=== Request ===
Reproduce only the part of the records below that opens with the line containing "Tap the callout" and closes with the line containing "Select the text line", swapping "callout circle" for "numbered circle" and leaving everything else as it is.

=== Exercise data ===
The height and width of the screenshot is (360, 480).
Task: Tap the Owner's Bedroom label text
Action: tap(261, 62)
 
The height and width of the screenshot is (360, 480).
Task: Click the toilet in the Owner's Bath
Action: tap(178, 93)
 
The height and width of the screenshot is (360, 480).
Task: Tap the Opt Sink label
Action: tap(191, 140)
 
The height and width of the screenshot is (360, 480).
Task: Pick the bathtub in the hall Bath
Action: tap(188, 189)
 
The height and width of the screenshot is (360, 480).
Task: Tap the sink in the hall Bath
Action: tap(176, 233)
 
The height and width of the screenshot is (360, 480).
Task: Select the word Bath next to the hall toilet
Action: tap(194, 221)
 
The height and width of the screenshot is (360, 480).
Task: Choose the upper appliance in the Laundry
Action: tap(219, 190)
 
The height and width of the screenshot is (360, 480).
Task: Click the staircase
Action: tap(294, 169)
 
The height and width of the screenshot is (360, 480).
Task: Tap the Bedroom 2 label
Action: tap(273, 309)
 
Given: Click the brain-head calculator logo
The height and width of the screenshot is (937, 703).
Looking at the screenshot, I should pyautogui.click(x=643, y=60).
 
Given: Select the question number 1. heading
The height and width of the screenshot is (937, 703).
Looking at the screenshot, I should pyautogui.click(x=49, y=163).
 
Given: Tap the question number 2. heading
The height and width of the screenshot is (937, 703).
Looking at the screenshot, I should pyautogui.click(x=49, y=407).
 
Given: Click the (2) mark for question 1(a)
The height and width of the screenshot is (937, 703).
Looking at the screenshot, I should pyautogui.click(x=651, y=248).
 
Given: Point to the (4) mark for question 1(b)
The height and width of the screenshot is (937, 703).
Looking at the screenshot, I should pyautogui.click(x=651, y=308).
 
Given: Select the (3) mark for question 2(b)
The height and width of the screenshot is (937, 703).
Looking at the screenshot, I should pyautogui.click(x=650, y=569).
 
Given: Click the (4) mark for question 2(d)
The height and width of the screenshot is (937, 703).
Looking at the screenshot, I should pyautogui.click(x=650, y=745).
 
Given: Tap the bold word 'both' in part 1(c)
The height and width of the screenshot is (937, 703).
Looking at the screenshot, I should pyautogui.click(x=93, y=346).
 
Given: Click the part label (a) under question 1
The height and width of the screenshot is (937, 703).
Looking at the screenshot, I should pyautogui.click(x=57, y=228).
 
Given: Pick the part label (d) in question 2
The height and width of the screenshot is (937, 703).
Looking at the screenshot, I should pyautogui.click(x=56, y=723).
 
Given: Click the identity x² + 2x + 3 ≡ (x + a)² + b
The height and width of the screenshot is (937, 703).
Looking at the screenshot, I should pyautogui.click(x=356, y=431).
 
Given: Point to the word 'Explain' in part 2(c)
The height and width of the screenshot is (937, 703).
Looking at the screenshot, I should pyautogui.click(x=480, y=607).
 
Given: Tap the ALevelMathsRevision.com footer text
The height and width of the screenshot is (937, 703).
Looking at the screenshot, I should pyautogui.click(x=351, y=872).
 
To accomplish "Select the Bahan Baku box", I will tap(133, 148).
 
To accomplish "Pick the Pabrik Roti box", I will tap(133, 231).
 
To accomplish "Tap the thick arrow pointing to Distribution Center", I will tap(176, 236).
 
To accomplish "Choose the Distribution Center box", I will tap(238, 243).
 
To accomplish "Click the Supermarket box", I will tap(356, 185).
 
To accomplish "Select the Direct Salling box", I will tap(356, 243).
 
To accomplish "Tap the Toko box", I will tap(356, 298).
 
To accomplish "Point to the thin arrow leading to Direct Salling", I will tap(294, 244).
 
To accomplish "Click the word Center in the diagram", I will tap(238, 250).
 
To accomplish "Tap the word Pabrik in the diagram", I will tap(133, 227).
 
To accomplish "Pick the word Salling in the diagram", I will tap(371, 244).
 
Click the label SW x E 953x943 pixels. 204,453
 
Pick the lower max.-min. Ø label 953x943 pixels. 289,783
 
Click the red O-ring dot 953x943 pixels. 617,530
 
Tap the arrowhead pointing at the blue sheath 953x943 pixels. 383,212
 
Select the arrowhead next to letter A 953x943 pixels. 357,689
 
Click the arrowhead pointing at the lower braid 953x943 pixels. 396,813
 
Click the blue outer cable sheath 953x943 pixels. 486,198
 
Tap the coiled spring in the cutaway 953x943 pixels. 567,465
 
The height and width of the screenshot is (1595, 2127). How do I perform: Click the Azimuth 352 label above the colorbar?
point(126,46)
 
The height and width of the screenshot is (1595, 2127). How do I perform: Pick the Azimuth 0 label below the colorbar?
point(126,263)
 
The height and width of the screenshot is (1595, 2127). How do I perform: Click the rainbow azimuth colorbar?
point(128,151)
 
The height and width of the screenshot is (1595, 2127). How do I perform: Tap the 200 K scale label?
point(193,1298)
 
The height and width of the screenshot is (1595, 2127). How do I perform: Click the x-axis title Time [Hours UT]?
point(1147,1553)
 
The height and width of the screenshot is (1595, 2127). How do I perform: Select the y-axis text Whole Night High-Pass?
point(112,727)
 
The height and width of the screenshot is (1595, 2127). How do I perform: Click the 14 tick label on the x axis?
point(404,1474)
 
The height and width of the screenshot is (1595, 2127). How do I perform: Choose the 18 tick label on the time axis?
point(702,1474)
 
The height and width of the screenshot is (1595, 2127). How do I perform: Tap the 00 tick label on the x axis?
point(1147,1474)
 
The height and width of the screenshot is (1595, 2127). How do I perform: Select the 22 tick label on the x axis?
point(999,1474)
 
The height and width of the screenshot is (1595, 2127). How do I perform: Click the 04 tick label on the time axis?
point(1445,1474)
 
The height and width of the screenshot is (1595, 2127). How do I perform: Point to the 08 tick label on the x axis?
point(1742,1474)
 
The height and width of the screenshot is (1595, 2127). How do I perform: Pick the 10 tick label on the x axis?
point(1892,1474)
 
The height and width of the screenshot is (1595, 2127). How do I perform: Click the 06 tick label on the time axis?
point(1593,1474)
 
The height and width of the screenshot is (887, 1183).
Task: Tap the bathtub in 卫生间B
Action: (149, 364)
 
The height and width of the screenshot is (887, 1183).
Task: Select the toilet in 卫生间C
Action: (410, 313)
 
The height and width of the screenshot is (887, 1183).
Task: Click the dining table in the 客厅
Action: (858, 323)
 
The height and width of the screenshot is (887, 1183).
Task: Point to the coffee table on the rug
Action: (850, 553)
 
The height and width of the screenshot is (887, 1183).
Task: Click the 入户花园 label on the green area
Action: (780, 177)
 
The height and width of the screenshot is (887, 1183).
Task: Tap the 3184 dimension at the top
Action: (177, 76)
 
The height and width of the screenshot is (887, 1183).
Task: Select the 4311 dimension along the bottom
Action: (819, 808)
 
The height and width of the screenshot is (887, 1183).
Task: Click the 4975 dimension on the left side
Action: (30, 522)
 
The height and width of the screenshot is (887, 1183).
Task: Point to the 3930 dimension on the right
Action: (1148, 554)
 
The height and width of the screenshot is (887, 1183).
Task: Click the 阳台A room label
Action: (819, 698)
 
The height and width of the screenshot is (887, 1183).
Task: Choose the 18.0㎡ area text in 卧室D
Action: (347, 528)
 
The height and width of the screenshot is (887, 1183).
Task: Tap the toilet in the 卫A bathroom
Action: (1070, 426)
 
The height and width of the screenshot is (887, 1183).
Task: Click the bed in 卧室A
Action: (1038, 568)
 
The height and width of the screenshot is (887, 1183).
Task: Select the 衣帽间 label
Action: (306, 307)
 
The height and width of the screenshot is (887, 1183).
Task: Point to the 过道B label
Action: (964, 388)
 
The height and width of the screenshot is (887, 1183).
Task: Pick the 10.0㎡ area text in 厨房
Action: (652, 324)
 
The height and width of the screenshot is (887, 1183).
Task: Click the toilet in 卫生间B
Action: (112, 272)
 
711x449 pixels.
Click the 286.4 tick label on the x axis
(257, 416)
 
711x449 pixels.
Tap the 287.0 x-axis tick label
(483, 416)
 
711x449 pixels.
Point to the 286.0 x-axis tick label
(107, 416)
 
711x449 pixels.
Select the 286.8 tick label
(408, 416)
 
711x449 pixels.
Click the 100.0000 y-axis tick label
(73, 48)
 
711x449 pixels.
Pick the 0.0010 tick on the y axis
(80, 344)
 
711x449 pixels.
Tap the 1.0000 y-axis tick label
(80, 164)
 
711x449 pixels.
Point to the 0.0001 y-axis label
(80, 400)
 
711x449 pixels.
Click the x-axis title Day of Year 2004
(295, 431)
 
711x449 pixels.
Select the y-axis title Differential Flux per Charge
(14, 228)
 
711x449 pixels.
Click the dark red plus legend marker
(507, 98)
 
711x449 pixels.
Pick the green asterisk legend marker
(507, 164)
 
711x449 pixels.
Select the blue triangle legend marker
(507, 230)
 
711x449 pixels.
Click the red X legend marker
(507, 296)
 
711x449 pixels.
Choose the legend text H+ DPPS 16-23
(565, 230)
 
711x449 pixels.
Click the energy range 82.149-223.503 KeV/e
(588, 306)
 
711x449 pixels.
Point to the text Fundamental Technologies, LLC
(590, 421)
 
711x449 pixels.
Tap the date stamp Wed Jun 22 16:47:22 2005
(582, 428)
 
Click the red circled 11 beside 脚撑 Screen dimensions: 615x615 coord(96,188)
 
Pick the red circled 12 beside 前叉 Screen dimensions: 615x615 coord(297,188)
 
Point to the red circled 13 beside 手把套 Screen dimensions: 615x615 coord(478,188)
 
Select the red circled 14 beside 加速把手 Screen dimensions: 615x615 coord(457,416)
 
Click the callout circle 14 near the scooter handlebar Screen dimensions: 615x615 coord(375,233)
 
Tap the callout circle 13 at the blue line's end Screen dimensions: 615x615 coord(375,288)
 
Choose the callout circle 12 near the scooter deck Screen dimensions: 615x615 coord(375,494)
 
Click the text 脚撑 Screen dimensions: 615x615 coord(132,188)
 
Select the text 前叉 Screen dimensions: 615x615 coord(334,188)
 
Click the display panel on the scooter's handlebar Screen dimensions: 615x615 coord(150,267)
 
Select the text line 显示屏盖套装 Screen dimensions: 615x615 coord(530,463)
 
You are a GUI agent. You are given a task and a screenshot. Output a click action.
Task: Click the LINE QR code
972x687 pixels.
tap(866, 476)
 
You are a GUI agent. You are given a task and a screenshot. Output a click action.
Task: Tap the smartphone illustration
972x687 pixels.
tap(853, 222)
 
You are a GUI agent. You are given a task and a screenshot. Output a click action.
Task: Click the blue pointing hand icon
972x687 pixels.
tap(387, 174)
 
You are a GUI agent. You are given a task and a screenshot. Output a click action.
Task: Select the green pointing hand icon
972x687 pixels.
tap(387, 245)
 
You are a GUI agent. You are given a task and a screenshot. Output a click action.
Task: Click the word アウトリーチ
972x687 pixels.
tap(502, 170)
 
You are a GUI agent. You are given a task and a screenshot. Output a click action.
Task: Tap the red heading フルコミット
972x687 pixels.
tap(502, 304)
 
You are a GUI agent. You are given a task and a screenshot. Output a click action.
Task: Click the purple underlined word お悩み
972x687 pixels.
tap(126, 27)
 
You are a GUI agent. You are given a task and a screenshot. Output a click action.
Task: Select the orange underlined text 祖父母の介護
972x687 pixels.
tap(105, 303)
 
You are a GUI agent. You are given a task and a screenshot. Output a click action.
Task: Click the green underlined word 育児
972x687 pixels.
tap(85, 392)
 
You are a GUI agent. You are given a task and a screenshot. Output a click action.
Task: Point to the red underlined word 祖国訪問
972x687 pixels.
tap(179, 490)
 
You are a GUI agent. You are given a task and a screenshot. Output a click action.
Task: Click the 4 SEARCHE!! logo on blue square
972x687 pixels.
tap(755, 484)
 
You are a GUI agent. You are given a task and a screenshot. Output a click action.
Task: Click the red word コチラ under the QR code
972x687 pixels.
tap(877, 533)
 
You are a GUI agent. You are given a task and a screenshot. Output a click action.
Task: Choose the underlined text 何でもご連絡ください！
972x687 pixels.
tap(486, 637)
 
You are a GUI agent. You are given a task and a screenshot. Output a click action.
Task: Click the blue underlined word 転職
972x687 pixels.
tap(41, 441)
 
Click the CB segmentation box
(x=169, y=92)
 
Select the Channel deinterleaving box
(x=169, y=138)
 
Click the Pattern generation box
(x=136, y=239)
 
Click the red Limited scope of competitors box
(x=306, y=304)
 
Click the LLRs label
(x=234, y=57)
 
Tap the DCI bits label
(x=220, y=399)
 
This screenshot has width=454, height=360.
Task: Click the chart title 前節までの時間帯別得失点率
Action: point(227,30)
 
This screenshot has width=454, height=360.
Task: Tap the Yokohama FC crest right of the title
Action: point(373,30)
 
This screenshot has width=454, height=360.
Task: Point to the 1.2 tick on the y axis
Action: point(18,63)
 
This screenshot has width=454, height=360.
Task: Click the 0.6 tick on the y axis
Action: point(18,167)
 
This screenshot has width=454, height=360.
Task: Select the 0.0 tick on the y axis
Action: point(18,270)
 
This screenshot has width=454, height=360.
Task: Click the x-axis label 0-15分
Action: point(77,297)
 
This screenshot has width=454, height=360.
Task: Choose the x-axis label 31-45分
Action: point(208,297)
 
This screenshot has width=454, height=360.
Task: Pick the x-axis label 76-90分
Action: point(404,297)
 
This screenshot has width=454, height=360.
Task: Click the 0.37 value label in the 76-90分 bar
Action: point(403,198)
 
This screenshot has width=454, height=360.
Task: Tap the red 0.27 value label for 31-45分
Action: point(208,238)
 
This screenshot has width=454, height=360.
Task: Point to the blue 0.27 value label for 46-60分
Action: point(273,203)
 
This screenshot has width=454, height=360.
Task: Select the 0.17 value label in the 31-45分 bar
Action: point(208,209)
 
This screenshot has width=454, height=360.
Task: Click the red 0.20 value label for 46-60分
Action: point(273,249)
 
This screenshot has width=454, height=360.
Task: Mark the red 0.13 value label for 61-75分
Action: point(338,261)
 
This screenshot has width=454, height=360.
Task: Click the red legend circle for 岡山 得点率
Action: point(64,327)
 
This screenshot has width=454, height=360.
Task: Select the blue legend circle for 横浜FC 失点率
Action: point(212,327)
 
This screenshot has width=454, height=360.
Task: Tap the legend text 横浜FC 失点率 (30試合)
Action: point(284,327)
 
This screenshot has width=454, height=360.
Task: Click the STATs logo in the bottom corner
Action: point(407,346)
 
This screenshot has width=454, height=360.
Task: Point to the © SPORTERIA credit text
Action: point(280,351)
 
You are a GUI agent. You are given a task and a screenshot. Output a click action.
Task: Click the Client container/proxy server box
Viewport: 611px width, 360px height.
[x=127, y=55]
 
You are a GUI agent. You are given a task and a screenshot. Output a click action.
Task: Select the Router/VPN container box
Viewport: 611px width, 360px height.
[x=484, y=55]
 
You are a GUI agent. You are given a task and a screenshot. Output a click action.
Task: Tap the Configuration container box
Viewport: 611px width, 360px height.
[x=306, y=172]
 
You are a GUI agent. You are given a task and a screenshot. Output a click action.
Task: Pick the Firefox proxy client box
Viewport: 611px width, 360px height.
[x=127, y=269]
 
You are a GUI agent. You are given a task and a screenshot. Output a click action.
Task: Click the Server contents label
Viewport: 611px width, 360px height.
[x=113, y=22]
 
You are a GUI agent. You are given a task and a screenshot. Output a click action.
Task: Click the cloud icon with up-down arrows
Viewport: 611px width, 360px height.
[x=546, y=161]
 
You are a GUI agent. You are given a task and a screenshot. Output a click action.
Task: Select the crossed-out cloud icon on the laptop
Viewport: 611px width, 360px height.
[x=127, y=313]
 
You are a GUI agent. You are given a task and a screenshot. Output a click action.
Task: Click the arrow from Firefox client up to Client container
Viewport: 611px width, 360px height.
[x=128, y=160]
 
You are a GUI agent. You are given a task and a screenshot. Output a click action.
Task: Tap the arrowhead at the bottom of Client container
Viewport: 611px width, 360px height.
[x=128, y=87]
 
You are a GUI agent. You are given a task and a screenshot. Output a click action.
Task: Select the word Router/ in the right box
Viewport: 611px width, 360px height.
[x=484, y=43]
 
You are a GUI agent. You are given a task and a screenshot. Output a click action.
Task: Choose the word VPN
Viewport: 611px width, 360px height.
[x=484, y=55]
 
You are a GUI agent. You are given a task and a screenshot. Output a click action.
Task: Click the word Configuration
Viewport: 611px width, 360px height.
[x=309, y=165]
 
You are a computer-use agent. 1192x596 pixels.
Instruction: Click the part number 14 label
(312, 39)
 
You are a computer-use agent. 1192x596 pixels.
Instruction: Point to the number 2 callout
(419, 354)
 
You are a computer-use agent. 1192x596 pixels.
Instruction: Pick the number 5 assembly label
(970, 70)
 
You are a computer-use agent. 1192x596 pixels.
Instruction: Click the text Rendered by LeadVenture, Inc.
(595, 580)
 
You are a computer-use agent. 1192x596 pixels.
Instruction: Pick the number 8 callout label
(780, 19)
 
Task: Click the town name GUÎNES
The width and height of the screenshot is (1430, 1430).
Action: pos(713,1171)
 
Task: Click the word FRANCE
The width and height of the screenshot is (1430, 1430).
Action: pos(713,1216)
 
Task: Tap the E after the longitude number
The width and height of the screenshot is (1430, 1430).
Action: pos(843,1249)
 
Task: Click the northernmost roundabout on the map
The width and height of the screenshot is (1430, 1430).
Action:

=== Exercise answer ===
Tap the numbered circle 13 at the blue line's end Screen dimensions: 615x615 coord(375,288)
 
Choose the numbered circle 12 near the scooter deck Screen dimensions: 615x615 coord(375,494)
 
Click the text 脚撑 Screen dimensions: 615x615 coord(132,188)
 
Select the text 前叉 Screen dimensions: 615x615 coord(334,188)
 
Click the display panel on the scooter's handlebar Screen dimensions: 615x615 coord(150,267)
 
Select the text line 显示屏盖套装 Screen dimensions: 615x615 coord(530,463)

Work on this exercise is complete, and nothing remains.